趙鵬飛
看臉的時代,顏值高低與否,已經蔓延到了書店。各地新生的書店,店內設計大都文藝而精緻。溫熱的咖啡,精巧的綠植,暖色調的光線,還有各色文創手作,甚至衣帽首飾,應有盡有。置身其間,即便無心閱讀,奔波浮躁的心情也會隨着溫柔寧靜。六七年前,數字化閱讀橫衝直撞,接二連三倒閉的書店,讓人忍不住擔憂,城市最有文化的一道風景,很大可能要絕跡。
再看今日,舊的書店不僅未盡數倒下,經營模式新穎的書店,在各個城市不斷爆紅,「最美」書店、24小時不打烊、接力閱讀、與書同眠......領風潮之餘,漸有成為當地新文化地標之勢。由此看來,萬般皆下品惟有讀書高的文化傳統之下,只要肯花心思,書店的出路總歸不會斷絕。
我路過很多城市,也在好幾個城市或長或短地生活過。每個城市的書店於我而言都是一座局促的去處。比如在西安的鐘樓書店,我覺得壓抑。每一本書,每一個徘徊在書架前的人,都給我壓力。課本之外的延伸,如同一把枷鎖,你愈在意被拘束得就愈緊。我在南寧生活的時候,一度癡迷高陽,一個假期都不曾分心。一個多月的時間,站在三聯書店,從書架的一頭看到另外一頭。書本裡的驚心動魄,關照當下,都是一種驚醒。閱讀的愉悅像一日三餐,葷素隨意,咬在口裡的滋味,才最真切。
在深圳走進的書店更像是一種邂逅。漫步紅樹林的海邊,無意間撞到的一個好去處。一再駐足,流連忘返的片刻,恰如一本書正好打開了最精彩的章節,反覆咂摸,滋味濃郁。再後來,住在東莞一間書店的隔壁。每個傍晚都賴在書架前,海綿遇到水,乾柴遇到火。久違的知己,他鄉的故知。再後來,坐在廣州的唐寧書店,抑或是新開的方所書店。咖啡香濃,燈光搖曳。詩化的閱讀氛圍,更像是文青夢走進了理想的夢境。與書為伴,拍一組照片發在朋友圈裡,完成對自我形象的塑造,與純粹的閱讀本身,關係似乎並不牢靠。在台北逗留,幾個夜半都徘徊在忠孝東路四段的誠品書店。夜深人靜,翻書的聲音宛如春蠶食桑,沒有雜念,不趕時間,讀過的一行一行的詩,隨時都能脫口而出。
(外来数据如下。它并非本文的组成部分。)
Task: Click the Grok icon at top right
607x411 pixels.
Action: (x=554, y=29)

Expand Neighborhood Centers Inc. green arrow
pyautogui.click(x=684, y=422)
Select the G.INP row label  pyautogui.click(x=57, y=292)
一座城市的氣質,跟城市裡所開設書店的關係不大。就好比一本書,落在不同的人眼裡,閱讀的體驗感也常常大相逕庭。不過,對待書本的態度,倒是跟修為學養頗有淵源。
有位已經過世的親戚,一生不識字,養了四個兒子,個個學識豐富。我小時候聽他說過幾句話,受用至今。他說,我做了一輩子的木匠,替嫁女聘婦的人家打製過桌椅床櫃,替送埋先人的人家打製過壽材靈牌,替學校打製過書架黑板,替供銷社打製過櫃面貨架。倒在我鋸下的樹木成百上千,倒在我鋸下的木料紋路各異。我滿手都是木頭磨出的老趼,滿心裡都是跟木頭有關的生老病死婚喪嫁娶。但凡我提筆能文,保不準也能寫一本人人愛看的書。
初聽時只覺得他的句子有趣,再琢磨時卻如雷轟頂。一餐飯錢就能買一本凝結了別人畢生心血的書,世上哪有比這更划算的買賣!
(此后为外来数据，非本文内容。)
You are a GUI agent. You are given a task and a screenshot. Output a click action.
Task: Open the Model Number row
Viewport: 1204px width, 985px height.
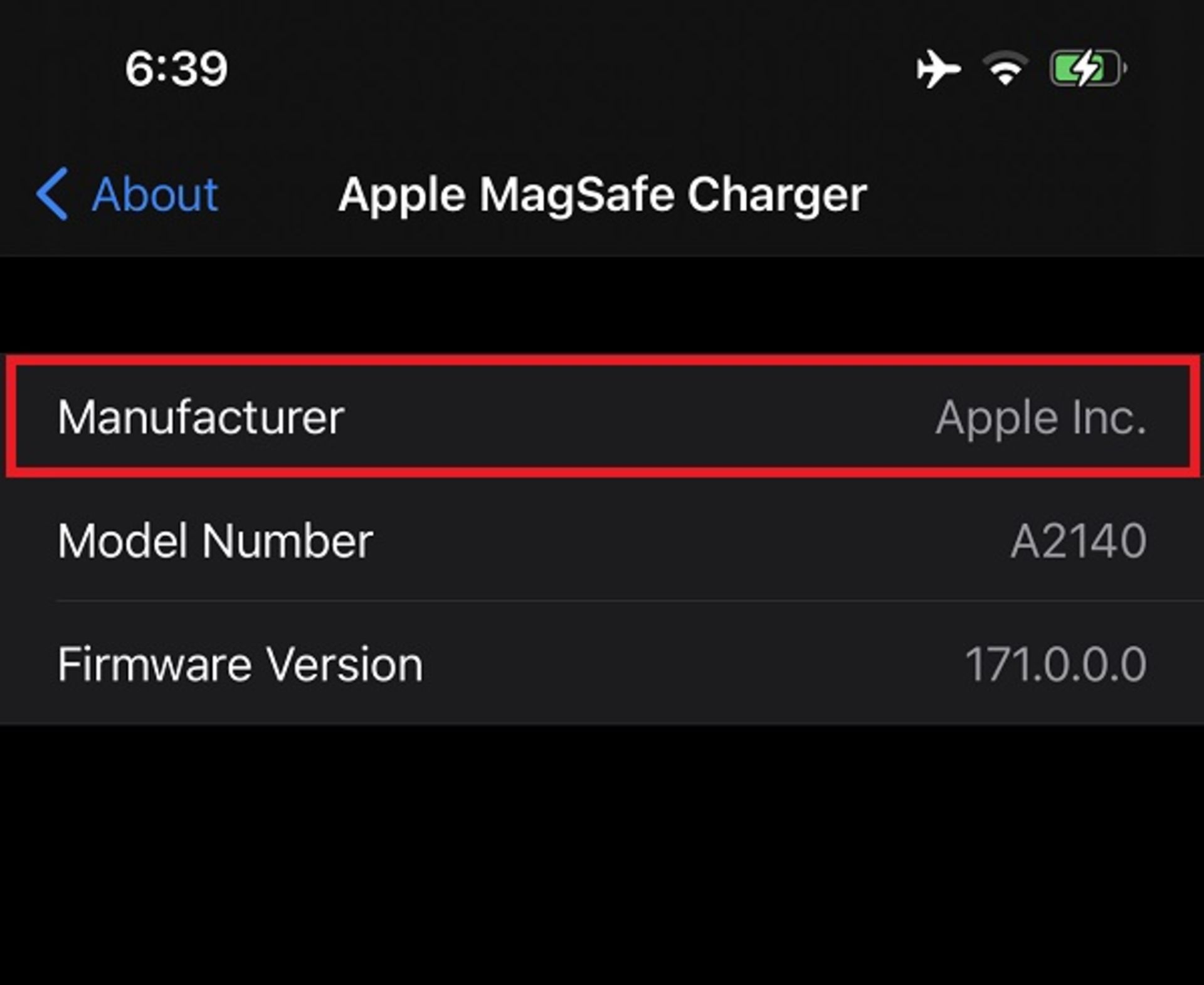coord(602,540)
窗外的知了沒命地叫,也只有一個夏天的時間,它遺下一個蟬蛻。本草記載,蟬蛻宣散風熱、透疹利咽、退翳明目、祛風止痙。有很多朋友問我為什麼不出書,我把出書當成是我的蛻。蟬蛻入藥,與人事有益。我很擔心我的這層蛻,除了增加書架的負擔再無他用。就像沒有被愛過的人生一樣,悲涼的風拂面略過,沒有知覺沒有畫面,也沒有可以給予他人的意會言傳,一眨眼的工夫,一生也就草草而過。
每次在書店裡閒逛,看到各種裝幀各種標題各種類型的書,我的第一反應總是很突兀:紙張不能承載之輕,書架不能承受之重。我寫過的文字和正在寫的文字,隨着四散的報紙和沒有邊界的網絡,湮沒在現實或是虛擬世界的塵埃裡就好了。